Guidelines for Data Sharing, Analysis, and Publication
The OncoArray members from the Genetic Associations and Mechanisms in Oncology (GAME-ON) Initiative are committed to making the NIH-funded fraction of the OncoArray data available through the database of Genotypes and Phenotypes (dbGaP) in a timely manner. The OncoArray Consortium is concerned that the results of this large-scale experiment, involving literally dozens of studies, be presented in the most accurate and complete manner to ensure that any clinical use of the results is based on all the evidence, not a small and perhaps unrepresentative fraction. Thus, the OncoArray Network have planned to analyze all the data in a rapid, timely and comprehensive fashion, with the data embargoed under NIH guidelines to prevent publication of potentially inaccurate results. The OncoArray Steering Committee can alter this policy at any time, if a credible case is made for breaking the embargo in the interests of patients or their health advisors.
Key Principles Regarding Sharing of Phenotypic Information, and Nominated Single Nucleotide Polymorphisms (SNPs)
- Each OncoArray Network member has control over its own phenotype data.
- Use of data within the OncoArray Network is subject to rules agreed to by the Consortium.
- SNP "ownership" is study-based and dependent on the SNPs nominated by and allocated to each study at the time of the OncoArray design and for the duration of the specified embargo periods described below. SNPs in the common region and the GWAS backbone can be evaluated by all network members.
- SNPs were nominated for inclusion on the OncoArray by many investigators, following multiple analyses within each consortium, together with a GWAS backbone and additional and SNPs of common interest (for example, SNPs relevant to pharmacogenetics). The actual SNPs that have been placed on the array often deviate from those that were nominated, so defining SNP ownership is somewhat imprecise. However, the Informatics Working Group will, to the best of its ability, strive to identify the sources of SNP selections. Members of the OncoArray Network should recognize the efforts of other investigators when developing manuscripts that include SNPs contributed by others, specifically during the embargo period (see section 2 below, Estimated Project Timelines).
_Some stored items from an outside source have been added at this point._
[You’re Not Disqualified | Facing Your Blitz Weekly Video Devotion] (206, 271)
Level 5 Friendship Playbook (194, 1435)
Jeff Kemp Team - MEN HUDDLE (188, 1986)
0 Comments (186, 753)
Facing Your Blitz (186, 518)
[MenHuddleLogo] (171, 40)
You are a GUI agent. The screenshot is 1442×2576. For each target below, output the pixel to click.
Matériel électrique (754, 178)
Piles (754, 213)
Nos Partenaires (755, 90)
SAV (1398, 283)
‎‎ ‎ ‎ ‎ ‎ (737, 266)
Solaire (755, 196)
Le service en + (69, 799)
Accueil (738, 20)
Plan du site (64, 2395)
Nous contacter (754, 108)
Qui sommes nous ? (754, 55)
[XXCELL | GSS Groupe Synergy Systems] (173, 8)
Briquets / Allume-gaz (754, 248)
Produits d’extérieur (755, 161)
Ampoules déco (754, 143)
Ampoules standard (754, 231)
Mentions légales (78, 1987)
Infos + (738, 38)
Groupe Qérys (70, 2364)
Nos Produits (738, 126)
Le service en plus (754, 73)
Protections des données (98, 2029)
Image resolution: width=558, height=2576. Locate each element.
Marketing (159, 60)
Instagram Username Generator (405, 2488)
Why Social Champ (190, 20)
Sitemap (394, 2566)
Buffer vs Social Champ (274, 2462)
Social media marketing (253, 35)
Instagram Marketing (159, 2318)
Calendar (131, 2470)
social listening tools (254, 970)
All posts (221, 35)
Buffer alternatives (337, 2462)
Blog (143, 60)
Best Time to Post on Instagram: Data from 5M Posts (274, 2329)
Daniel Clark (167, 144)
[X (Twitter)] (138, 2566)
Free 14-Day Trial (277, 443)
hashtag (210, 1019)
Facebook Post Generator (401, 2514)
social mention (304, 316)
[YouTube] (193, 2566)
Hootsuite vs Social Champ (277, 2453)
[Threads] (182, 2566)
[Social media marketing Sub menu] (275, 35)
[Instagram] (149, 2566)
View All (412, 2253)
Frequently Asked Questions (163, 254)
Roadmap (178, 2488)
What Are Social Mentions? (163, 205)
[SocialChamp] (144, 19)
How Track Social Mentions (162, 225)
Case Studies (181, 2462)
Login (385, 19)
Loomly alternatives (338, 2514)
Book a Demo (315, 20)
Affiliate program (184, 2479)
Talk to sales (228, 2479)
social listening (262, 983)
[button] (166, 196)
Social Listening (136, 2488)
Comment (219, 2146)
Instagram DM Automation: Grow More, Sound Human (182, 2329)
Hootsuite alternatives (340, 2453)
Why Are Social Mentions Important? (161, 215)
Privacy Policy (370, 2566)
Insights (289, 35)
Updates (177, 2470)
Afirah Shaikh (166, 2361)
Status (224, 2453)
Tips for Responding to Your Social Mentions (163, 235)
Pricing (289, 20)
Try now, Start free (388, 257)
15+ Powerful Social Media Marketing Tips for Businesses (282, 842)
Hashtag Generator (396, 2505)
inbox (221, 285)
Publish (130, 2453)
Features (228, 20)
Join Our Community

Additionally, it is suggested that consortia develop proposals describing proposed analyses for the use of data derived from the OncoArray to streamline work and avoid overlaps within consortia. Additionally, sharing of proposals among consortia will facilitate cross-cancer analyses.
- It is expected that studies based on the same phenotype will usually publish jointly as a consortium. Within each consortium, the rules for use of the data and the rights of the SNP nominators to the OncoArray are for each consortium to decide.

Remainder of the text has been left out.